Directions: Transcribe all of the data exactly, leaving nothing out.

Data to examine:
_____

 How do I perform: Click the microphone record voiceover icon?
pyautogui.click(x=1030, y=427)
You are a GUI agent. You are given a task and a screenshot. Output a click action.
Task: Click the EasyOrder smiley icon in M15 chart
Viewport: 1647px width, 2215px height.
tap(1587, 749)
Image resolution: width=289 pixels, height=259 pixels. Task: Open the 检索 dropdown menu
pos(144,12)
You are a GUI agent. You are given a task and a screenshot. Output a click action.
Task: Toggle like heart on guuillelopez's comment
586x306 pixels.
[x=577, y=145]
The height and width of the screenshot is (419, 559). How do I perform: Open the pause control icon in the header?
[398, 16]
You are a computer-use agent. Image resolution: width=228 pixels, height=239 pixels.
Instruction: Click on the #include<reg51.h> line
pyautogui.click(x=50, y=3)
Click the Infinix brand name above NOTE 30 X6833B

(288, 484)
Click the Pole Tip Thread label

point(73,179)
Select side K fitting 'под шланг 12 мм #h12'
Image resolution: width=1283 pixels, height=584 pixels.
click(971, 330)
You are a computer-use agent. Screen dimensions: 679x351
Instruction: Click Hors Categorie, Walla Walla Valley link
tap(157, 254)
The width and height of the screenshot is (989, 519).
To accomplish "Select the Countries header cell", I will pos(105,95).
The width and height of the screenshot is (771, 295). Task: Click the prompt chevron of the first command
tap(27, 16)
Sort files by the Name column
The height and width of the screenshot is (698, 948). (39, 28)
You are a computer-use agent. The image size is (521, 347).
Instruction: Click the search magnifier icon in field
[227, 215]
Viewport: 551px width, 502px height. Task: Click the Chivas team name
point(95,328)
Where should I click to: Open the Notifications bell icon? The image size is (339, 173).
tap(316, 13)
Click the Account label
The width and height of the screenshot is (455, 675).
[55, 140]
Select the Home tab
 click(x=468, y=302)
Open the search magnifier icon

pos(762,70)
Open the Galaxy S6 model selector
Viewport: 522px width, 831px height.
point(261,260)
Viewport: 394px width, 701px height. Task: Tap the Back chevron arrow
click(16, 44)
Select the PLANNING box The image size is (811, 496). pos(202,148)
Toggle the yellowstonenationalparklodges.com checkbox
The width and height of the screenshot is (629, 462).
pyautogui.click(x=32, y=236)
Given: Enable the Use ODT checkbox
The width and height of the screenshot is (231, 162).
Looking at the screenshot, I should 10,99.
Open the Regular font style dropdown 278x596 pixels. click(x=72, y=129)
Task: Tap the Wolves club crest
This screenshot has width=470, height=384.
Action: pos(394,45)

_____

Solution to this exercise:
 How do I perform: Click the microphone record voiceover icon?
pyautogui.click(x=1030, y=427)
You are a GUI agent. You are given a task and a screenshot. Output a click action.
Task: Click the EasyOrder smiley icon in M15 chart
Viewport: 1647px width, 2215px height.
tap(1587, 749)
Image resolution: width=289 pixels, height=259 pixels. Task: Open the 检索 dropdown menu
pos(144,12)
You are a GUI agent. You are given a task and a screenshot. Output a click action.
Task: Toggle like heart on guuillelopez's comment
586x306 pixels.
[x=577, y=145]
The height and width of the screenshot is (419, 559). How do I perform: Open the pause control icon in the header?
[398, 16]
You are a computer-use agent. Image resolution: width=228 pixels, height=239 pixels.
Instruction: Click on the #include<reg51.h> line
pyautogui.click(x=50, y=3)
Click the Infinix brand name above NOTE 30 X6833B

(288, 484)
Click the Pole Tip Thread label

point(73,179)
Select side K fitting 'под шланг 12 мм #h12'
Image resolution: width=1283 pixels, height=584 pixels.
click(971, 330)
You are a computer-use agent. Screen dimensions: 679x351
Instruction: Click Hors Categorie, Walla Walla Valley link
tap(157, 254)
The width and height of the screenshot is (989, 519).
To accomplish "Select the Countries header cell", I will pos(105,95).
The width and height of the screenshot is (771, 295). Task: Click the prompt chevron of the first command
tap(27, 16)
Sort files by the Name column
The height and width of the screenshot is (698, 948). (39, 28)
You are a computer-use agent. The image size is (521, 347).
Instruction: Click the search magnifier icon in field
[227, 215]
Viewport: 551px width, 502px height. Task: Click the Chivas team name
point(95,328)
Where should I click to: Open the Notifications bell icon? The image size is (339, 173).
tap(316, 13)
Click the Account label
The width and height of the screenshot is (455, 675).
[55, 140]
Select the Home tab
 click(x=468, y=302)
Open the search magnifier icon

pos(762,70)
Open the Galaxy S6 model selector
Viewport: 522px width, 831px height.
point(261,260)
Viewport: 394px width, 701px height. Task: Tap the Back chevron arrow
click(16, 44)
Select the PLANNING box The image size is (811, 496). pos(202,148)
Toggle the yellowstonenationalparklodges.com checkbox
The width and height of the screenshot is (629, 462).
pyautogui.click(x=32, y=236)
Given: Enable the Use ODT checkbox
The width and height of the screenshot is (231, 162).
Looking at the screenshot, I should 10,99.
Open the Regular font style dropdown 278x596 pixels. click(x=72, y=129)
Task: Tap the Wolves club crest
This screenshot has width=470, height=384.
Action: pos(394,45)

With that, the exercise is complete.